**Data section:**
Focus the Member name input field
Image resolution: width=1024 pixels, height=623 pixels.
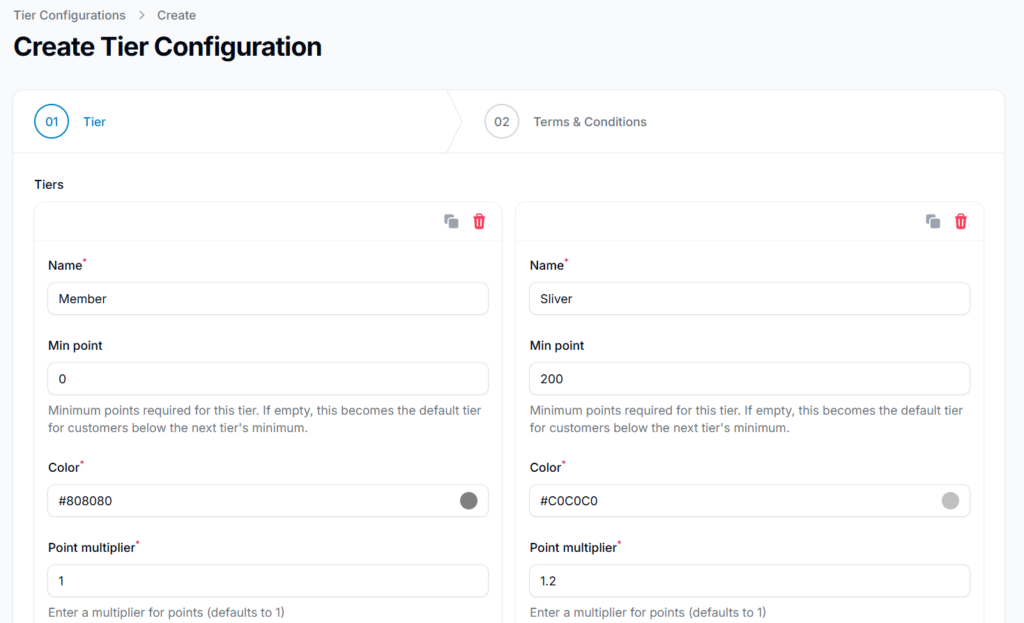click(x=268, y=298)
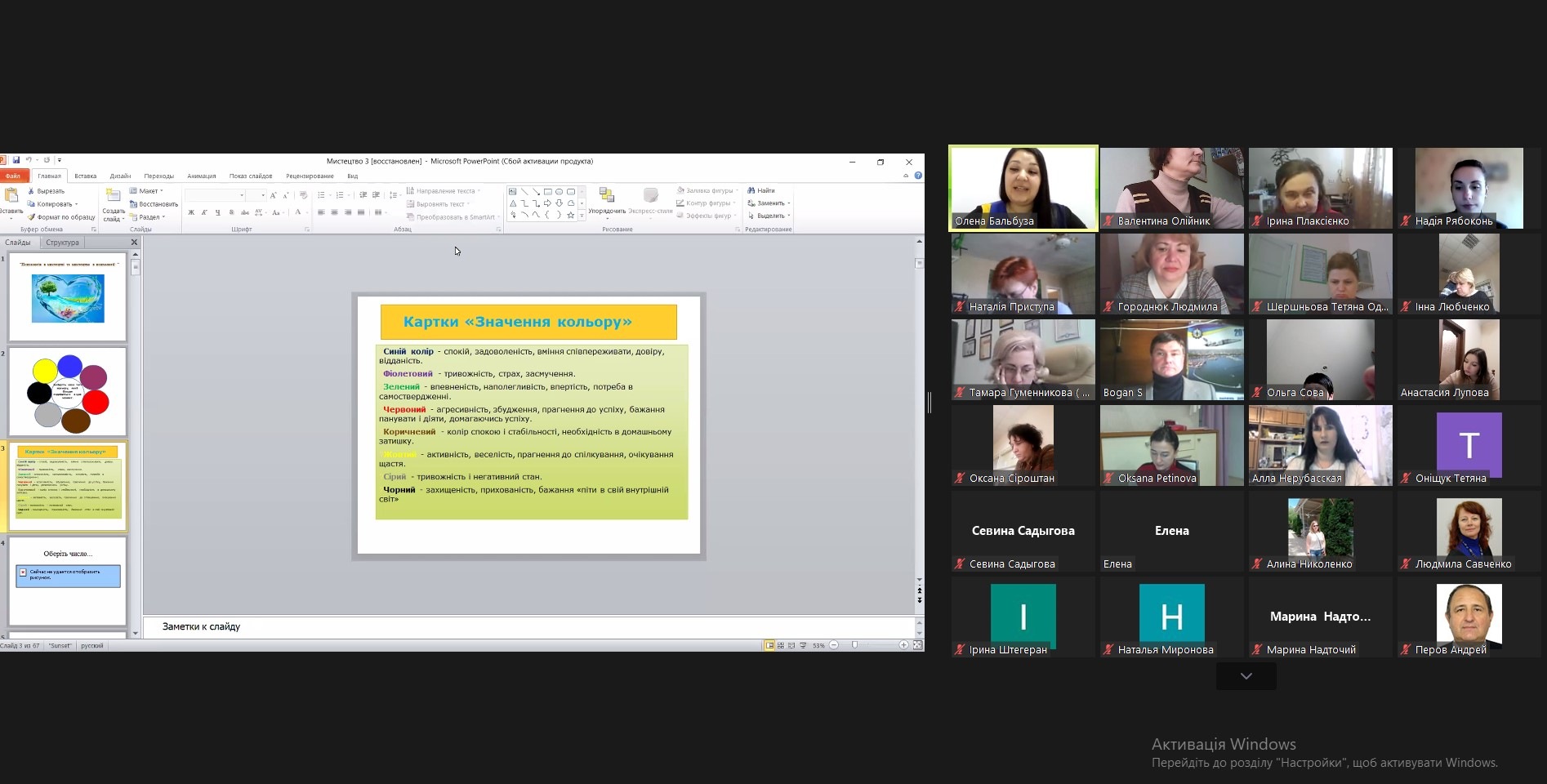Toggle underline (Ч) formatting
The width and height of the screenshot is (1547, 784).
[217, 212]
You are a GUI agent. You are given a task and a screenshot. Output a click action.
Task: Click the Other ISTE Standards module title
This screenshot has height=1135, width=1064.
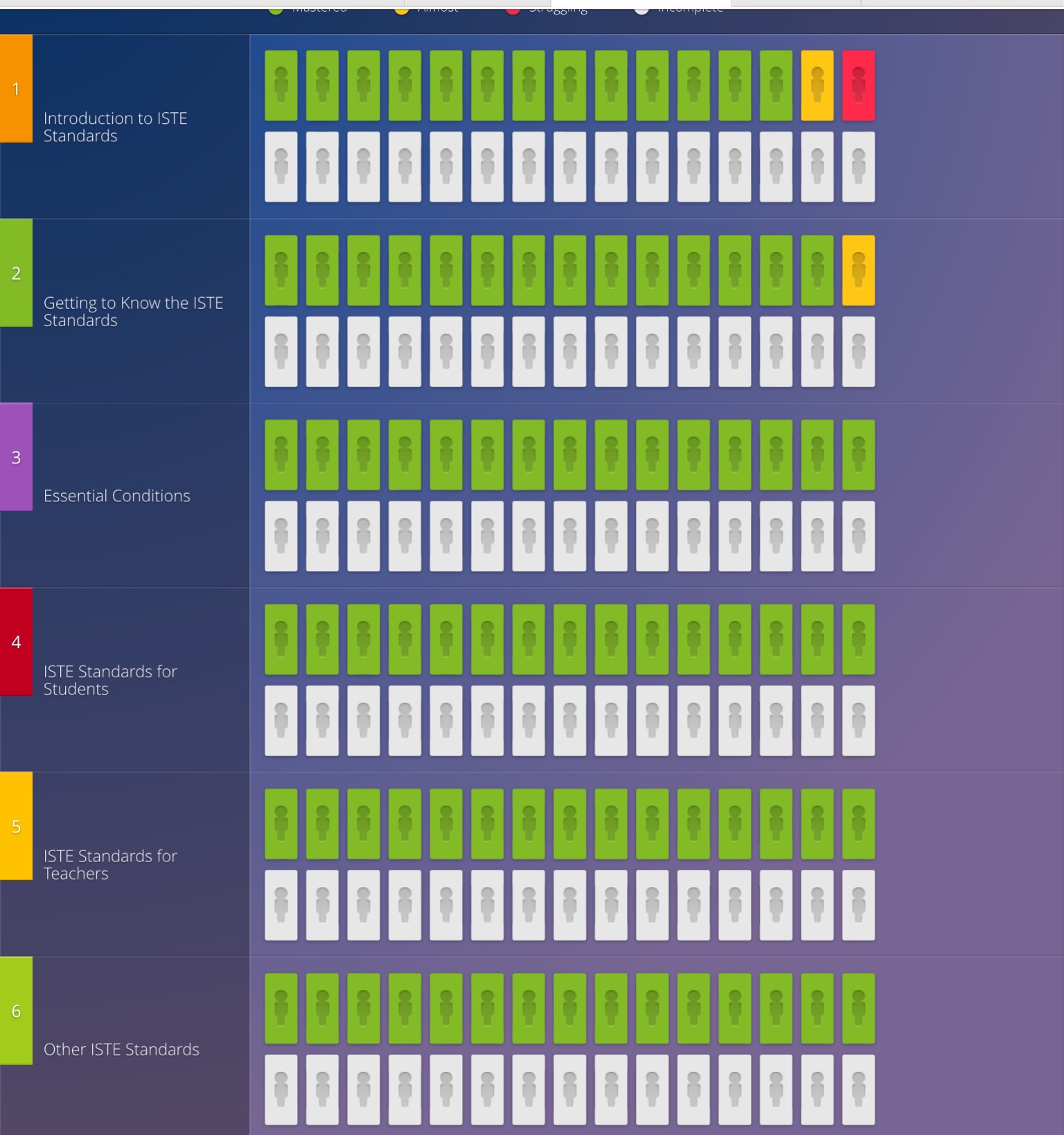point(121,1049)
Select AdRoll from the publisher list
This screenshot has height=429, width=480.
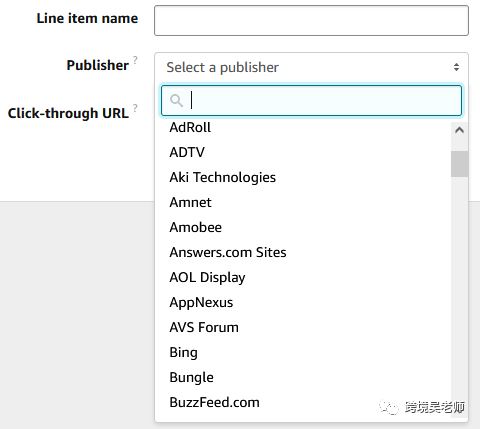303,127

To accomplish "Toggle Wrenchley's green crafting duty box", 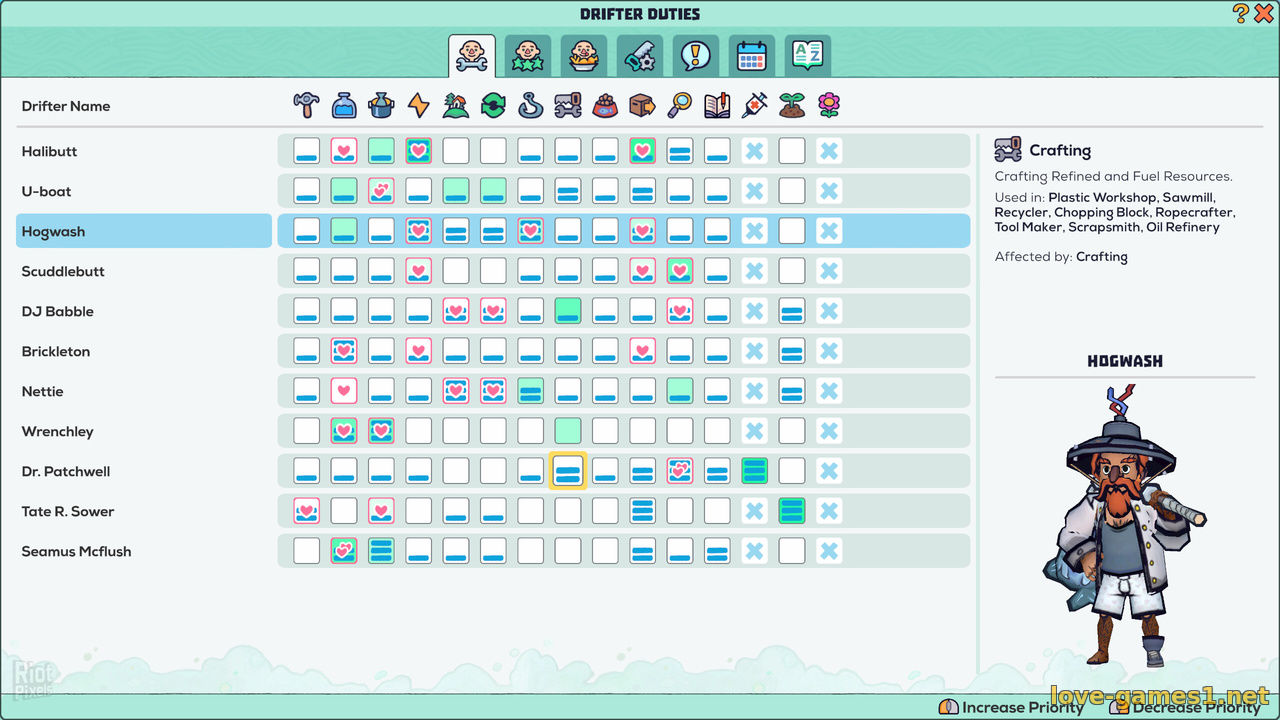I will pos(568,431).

* * *

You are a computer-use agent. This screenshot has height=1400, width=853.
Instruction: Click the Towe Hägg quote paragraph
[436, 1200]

---

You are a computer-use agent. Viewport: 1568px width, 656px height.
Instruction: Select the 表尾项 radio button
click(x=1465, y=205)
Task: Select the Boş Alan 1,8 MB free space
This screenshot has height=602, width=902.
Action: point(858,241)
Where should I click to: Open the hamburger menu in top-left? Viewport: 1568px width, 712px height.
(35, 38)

**Aim of the exercise:**
Using the records above, find and show each line with the string "agent".

**Solution:**
You are a GUI agent. You are given a task and a screenshot. Output a click action.
You are a computer-use agent. This screenshot has height=1400, width=853.
You are a computer-use agent. Viewport: 1568px width, 656px height.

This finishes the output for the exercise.